Show every line of the rows below that contains the word "school".

§ RECORDS FOR PROCESSING:
########

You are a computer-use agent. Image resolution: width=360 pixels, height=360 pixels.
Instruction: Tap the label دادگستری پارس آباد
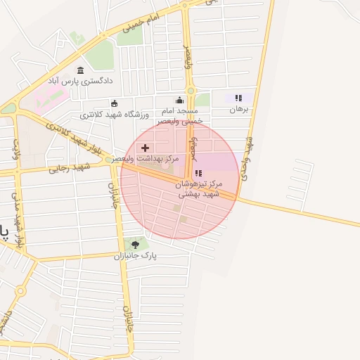(80, 82)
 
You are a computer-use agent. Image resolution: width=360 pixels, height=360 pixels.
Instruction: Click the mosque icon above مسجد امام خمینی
(179, 100)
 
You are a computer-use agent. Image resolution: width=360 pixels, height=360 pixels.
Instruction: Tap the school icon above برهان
(239, 98)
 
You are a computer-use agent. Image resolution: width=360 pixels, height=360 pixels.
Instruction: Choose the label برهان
(239, 110)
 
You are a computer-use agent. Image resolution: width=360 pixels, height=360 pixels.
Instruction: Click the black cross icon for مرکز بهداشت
(146, 148)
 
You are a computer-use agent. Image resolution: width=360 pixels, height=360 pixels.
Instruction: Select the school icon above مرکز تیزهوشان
(198, 173)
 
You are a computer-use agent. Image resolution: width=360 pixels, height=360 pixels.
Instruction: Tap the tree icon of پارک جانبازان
(135, 245)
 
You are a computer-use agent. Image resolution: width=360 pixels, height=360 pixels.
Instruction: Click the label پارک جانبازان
(135, 256)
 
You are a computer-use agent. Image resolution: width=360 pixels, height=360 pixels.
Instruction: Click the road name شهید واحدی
(247, 158)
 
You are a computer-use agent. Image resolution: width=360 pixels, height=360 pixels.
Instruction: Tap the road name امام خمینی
(143, 23)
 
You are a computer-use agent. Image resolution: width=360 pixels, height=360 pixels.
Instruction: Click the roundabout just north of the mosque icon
(188, 89)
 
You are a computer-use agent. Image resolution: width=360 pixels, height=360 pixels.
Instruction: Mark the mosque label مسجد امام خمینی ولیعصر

########

§ RESPONSE:
Instruction: Tap the school icon above برهان
Instruction: Select the school icon above مرکز تیزهوشان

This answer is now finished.